*** Dataset extract ***
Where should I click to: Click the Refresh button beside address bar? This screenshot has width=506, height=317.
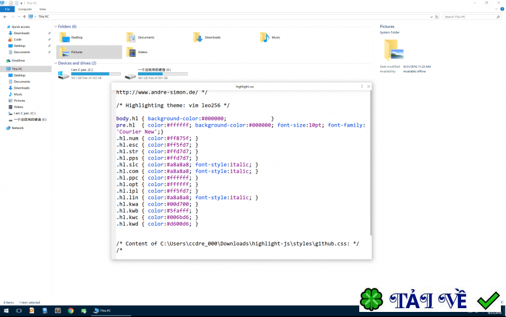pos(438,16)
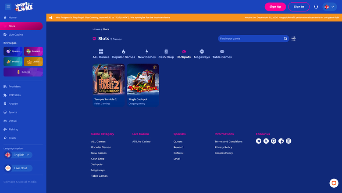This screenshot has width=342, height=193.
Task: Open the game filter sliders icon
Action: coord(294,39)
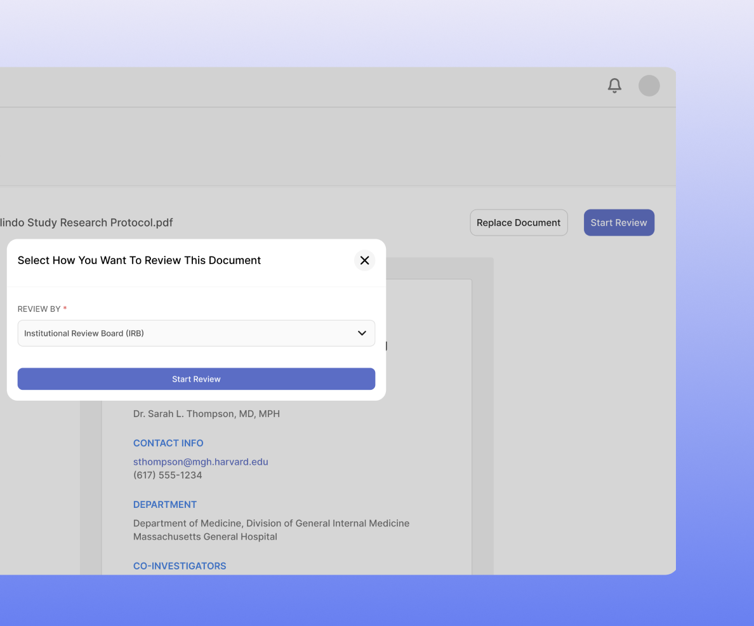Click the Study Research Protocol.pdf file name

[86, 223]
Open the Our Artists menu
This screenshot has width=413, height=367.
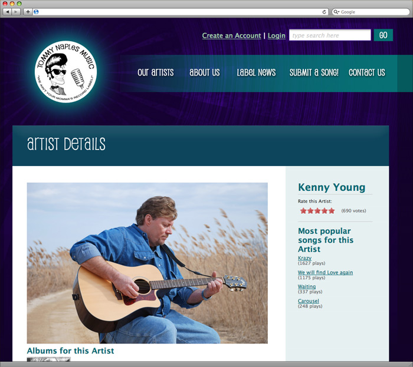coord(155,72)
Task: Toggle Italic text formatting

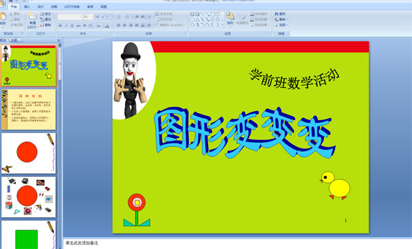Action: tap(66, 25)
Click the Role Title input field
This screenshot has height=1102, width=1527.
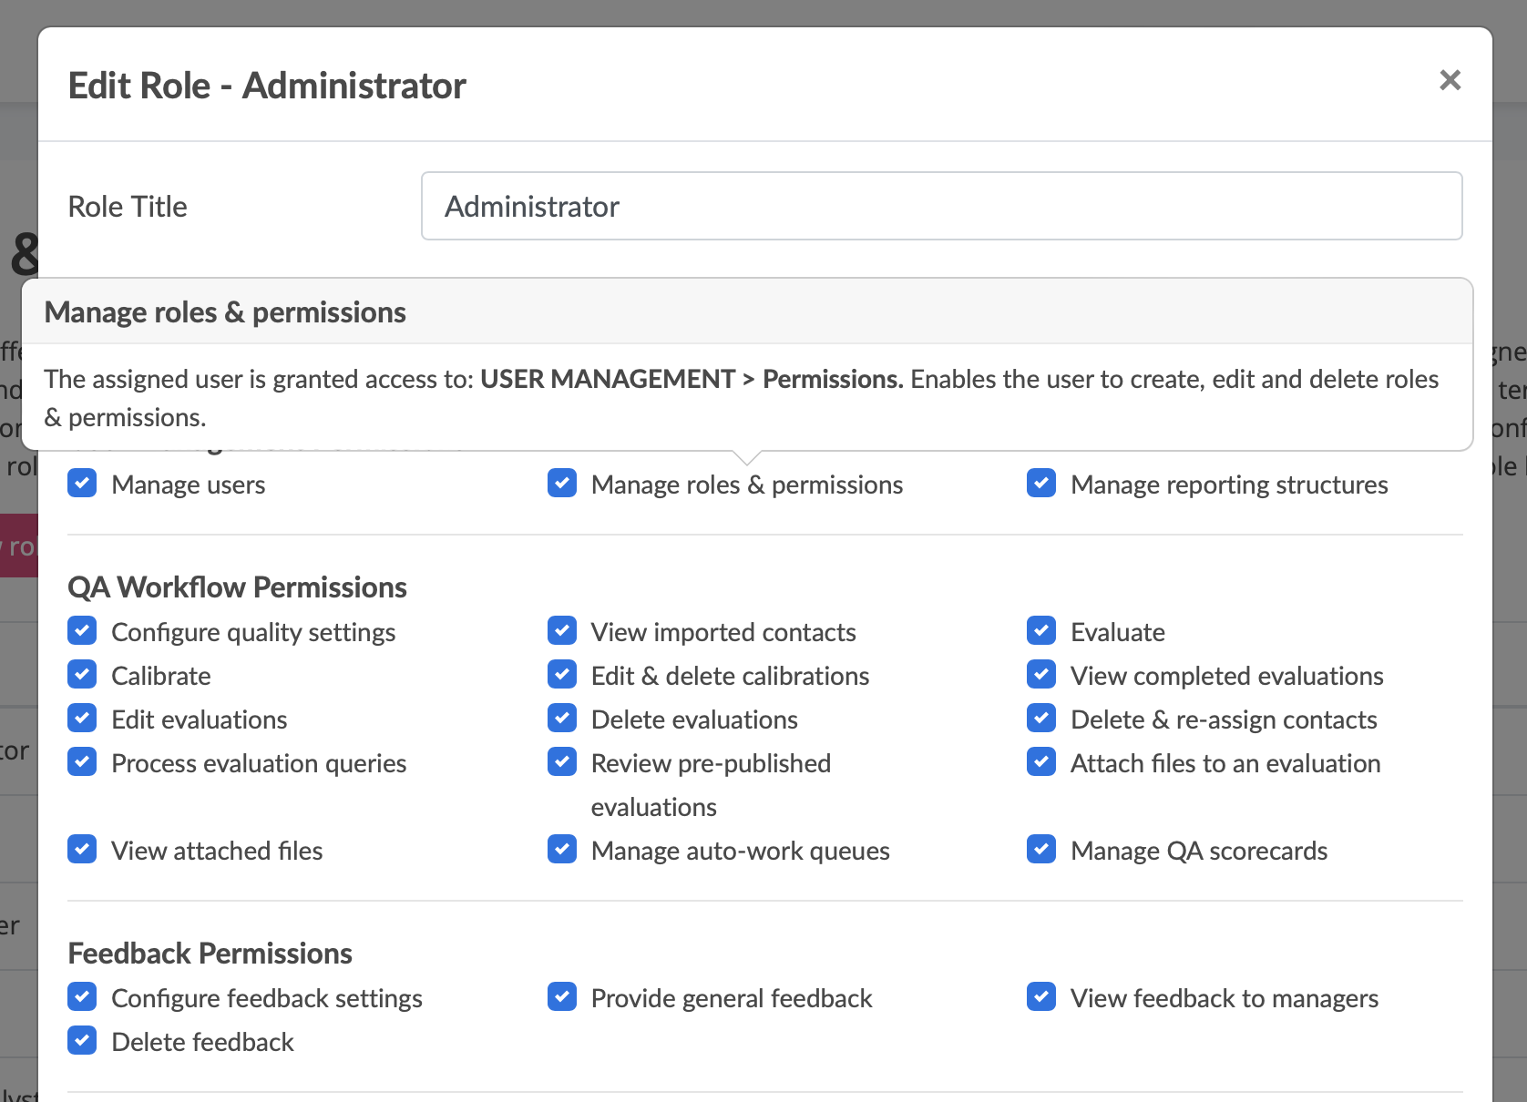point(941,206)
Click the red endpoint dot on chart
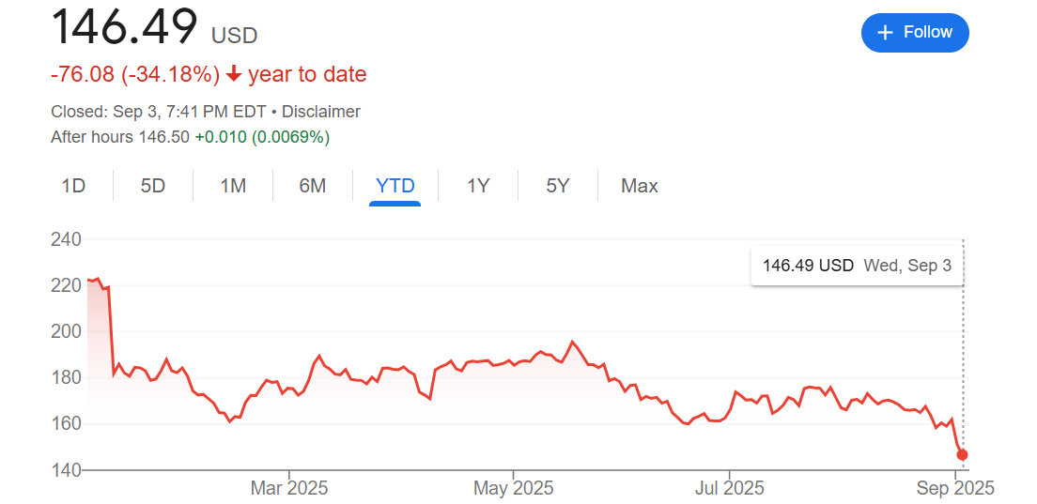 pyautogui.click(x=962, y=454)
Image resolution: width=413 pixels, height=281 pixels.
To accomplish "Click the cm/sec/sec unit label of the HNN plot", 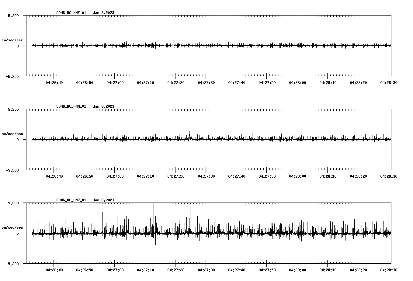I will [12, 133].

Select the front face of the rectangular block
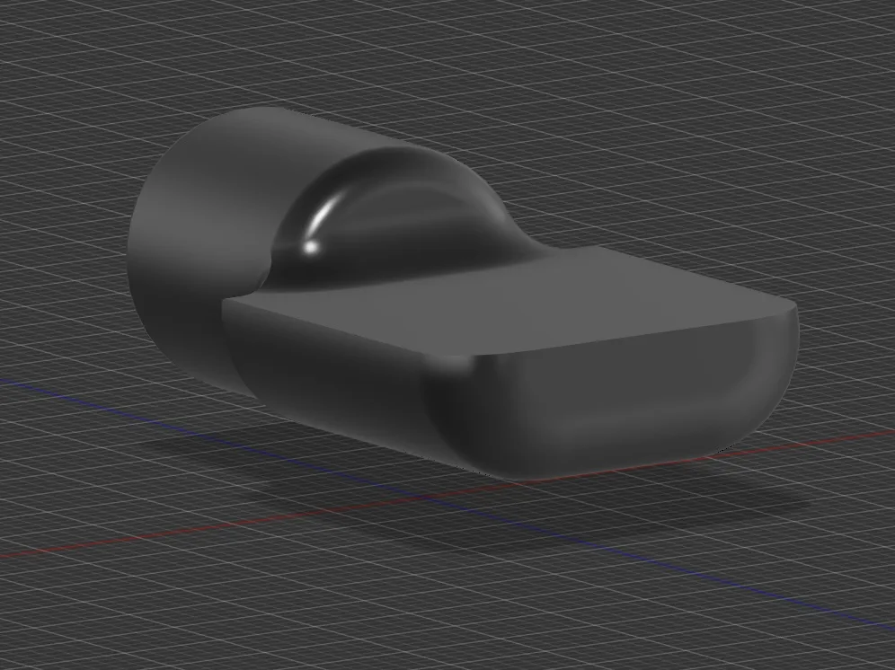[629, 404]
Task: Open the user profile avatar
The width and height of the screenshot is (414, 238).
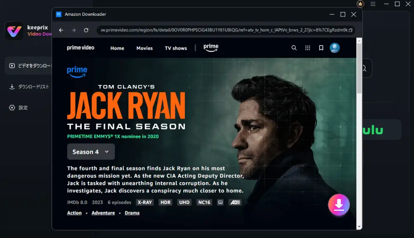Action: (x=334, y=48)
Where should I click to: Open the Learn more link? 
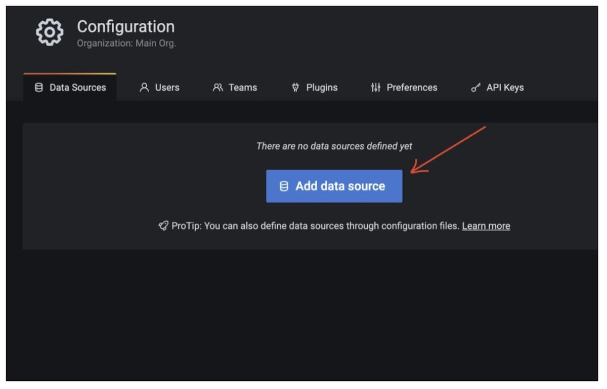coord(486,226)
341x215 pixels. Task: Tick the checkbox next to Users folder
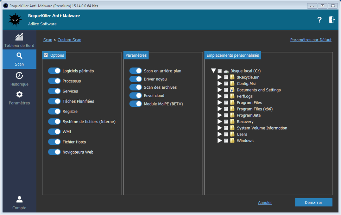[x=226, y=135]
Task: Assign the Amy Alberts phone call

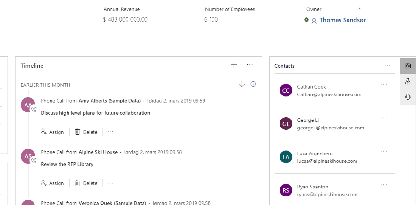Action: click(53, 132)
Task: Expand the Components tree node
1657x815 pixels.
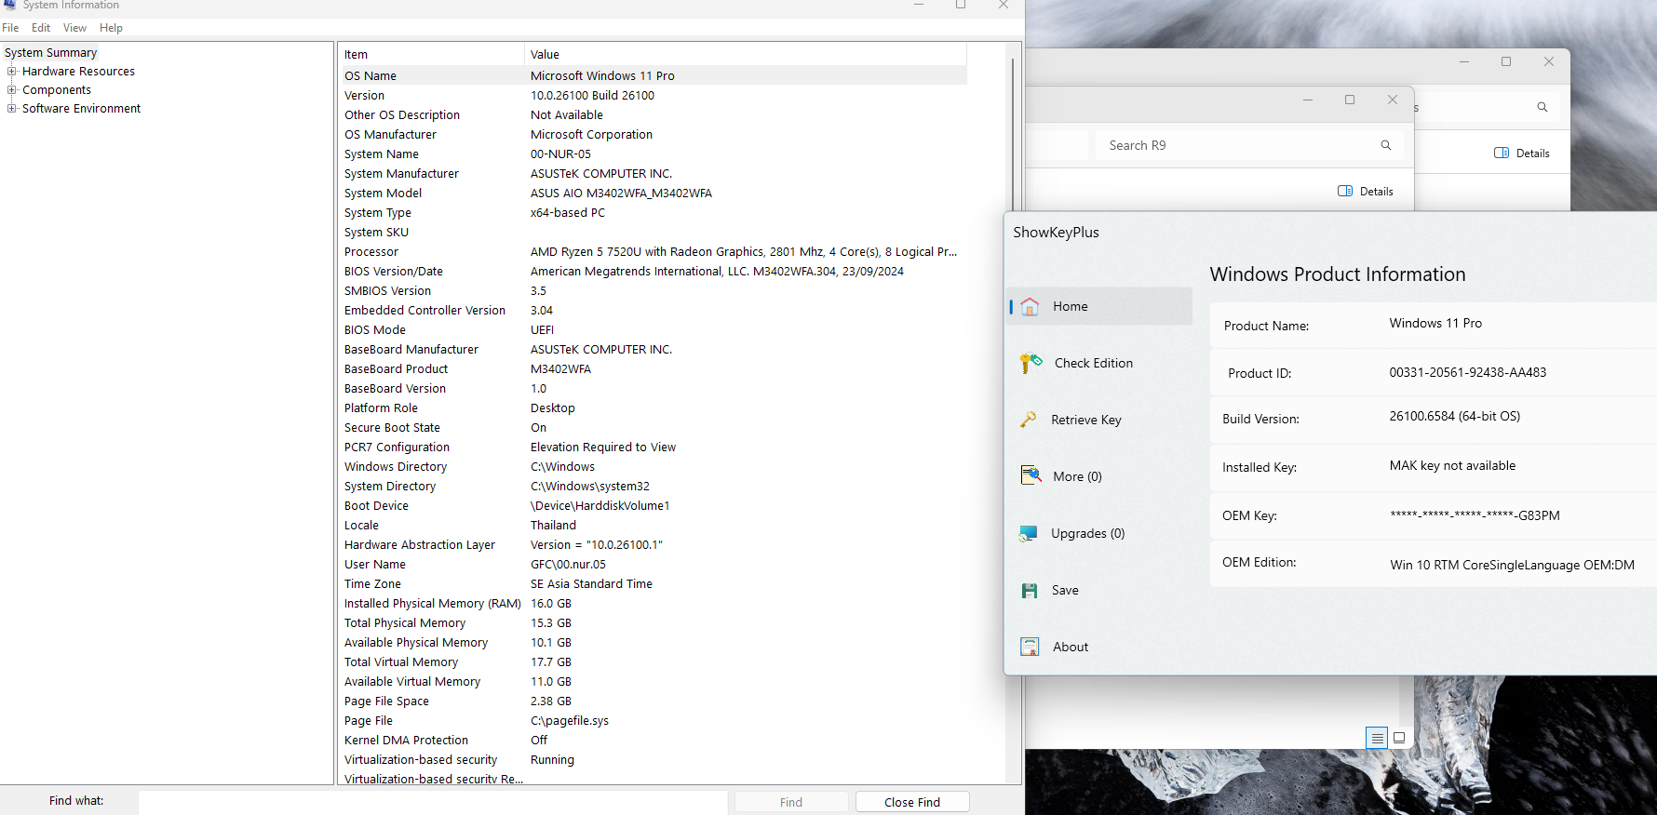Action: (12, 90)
***
• Description of the task:
In the data, the line that contains "The width and" begins the part to write out; restate it and each line after it word for word through the end, with no pictures.

• Written solution:
The width and height of the screenshot is (414, 238).
Action: (x=334, y=48)
Where should I click to: Open the Learn more link? 
coord(486,226)
341x215 pixels. Task: Tick the checkbox next to Users folder
[x=226, y=135]
Task: Assign the Amy Alberts phone call

Action: click(53, 132)
Task: Expand the Components tree node
1657x815 pixels.
Action: (12, 90)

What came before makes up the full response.